The COVID-19 pandemic, driven by SARS-CoV-2, has led to a global health crisis, highlighting the virus's unique molecular mechanisms that distinguish it from other respiratory pathogens. It is known that the Hypoxia-Inducible Factor 1α (HIF-1α) activates a complex network of intracellular signaling pathways regulating cellular energy metabolism, angiogenesis, and cell survival, contributing to the wide range of clinical manifestations of COVID-19, including Post-Acute COVID-19 Syndrome (PACS). Emerging evidence suggests that dysregulation of HIF-1α is a key driver of systemic inflammation, silent hypoxia, and pathological tissue remodeling in both the acute and post-acute phases of the disease. This scoping review was conducted following PRISMA-ScR guidelines and registered in INPLASY. It involved a literature search in Scopus and PubMed, supplemented by manual reference screening, with study selection facilitated by Rayyan software. Our analysis clarifies the dual role of HIF-1α, which may either worsen inflammatory responses and viral persistence or support adaptive mechanisms that reduce cellular damage.
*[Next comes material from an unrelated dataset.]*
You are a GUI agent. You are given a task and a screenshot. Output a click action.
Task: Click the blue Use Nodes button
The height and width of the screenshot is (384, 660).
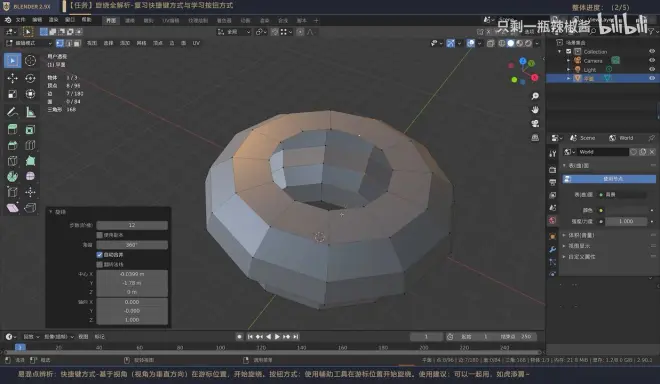609,179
The potential for targeting HIF-1α therapeutically in COVID-19 is complex, requiring further investigation to clarify its precise role and translational applications. This review deepens the molecular understanding of SARS-CoV-2-induced cellular and tissue dysfunction in hypoxia, offering insights for improving clinical management strategies and addressing long-term sequelae.
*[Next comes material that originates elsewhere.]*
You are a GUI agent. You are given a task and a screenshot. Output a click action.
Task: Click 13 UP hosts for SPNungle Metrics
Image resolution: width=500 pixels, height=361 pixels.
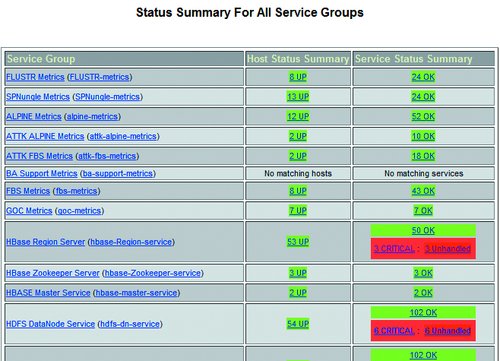coord(298,97)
Keywords: HIF-1α; SARS-CoV-2; hypoxia; inflammation; post-acute COVID-19 syndrome.

Figure 1

Flowchart following PRISMA-ScR.

Figure 2

The HIF pathway. Under normoxia, HIF-1α, the oxygen-sensitive subunit of the HIF heterodimer, experiences rapid proteasomal degradation. This process is facilitated by prolyl hydroxylase domain-containing enzymes (PHD1–3), which hydroxylate specific proline residues (Pro402/564 in HIF-1α) in an O₂-dependent manner. Hydroxylation enables recognition by the Von Hippel–Lindau (VHL), a component of the E3 ubiquitin ligase complex that marks HIF-1α for ubiquitination and subsequent degradation. In contrast, PHD activity is diminished under hypoxia due to limited O₂ availability, leading to the stabilization of HIF-1α. The stabilized subunit dimerizes with its constitutively expressed partner, HIF-1β and recruits transcriptional coactivators (p300/CBP) to hypoxia response elements (HREs), becoming activated to make the gene transcription.

Figure 3

The intersection of the angiogenesis process with the primary immune response. (1) The SARS-CoV-2 virus, upon entering the lung environment, binds to angiotensinogen-converting enzyme 2 (ACE-2) receptors, promoting an increase in angiotensin-2 concentration at the site due to competition for the ACE-2 receptor binding site. In response to the entry of the virus, macrophages of the M1 phenotype secrete pro-inflammatory cytokines, such as TNF-alpha, which bind to TNFR-1 receptors. Consequently, an intracellular signaling response occurs, which releases NF-kB from the inhibitory molecule IKB, allowing NF-kB to become active and enter the nucleus for its transcription action. (2) NF-kB acts by binding to the initiation site of the DNA molecule precursor of HIF-1α, inducing the transcription of HIF-1α RNA, which will then be translated into its protein form. In contact with the hypoxic environment, HIF-1α is not degraded and can enter the nucleus to act on the transcription of vascular endothelial growth factor RNA (VEGF-RNA) and its receptor, VEGFR-1-RNA. (3) VEGFR-1-RNA and VEGF-RNA, after being translated into the cytoplasm, will be able to exert the functions of membrane receptors and signaling proteins. VEGF will be secreted from the cell to act on similar cells or even on the cell that produced it.

Figure 4

Modulation of Viral Entry Through HIF-1α. ACE2—Angiotensin-Converting Enzyme 2; TMPRSS2—Transmembrane Serine Protease 2; HIF-1α—Hypoxia-Inducible Factor 1-alpha; PDK1—Pyruvate Dehydrogenase Kinase 1; PDH—Pyruvate Dehydrogenase; GLUT1—Glucose Transporter 1; HK2—Hexokinase 2; PFK-1—Phosphofructokinase-1; PKM2—Pyruvate Kinase M2; LDH-A—Lactate Dehydrogenase A; TCA—Tricarboxylic Acid (Krebs Cycle)); OXPHOS—Oxidative Phosphorylation.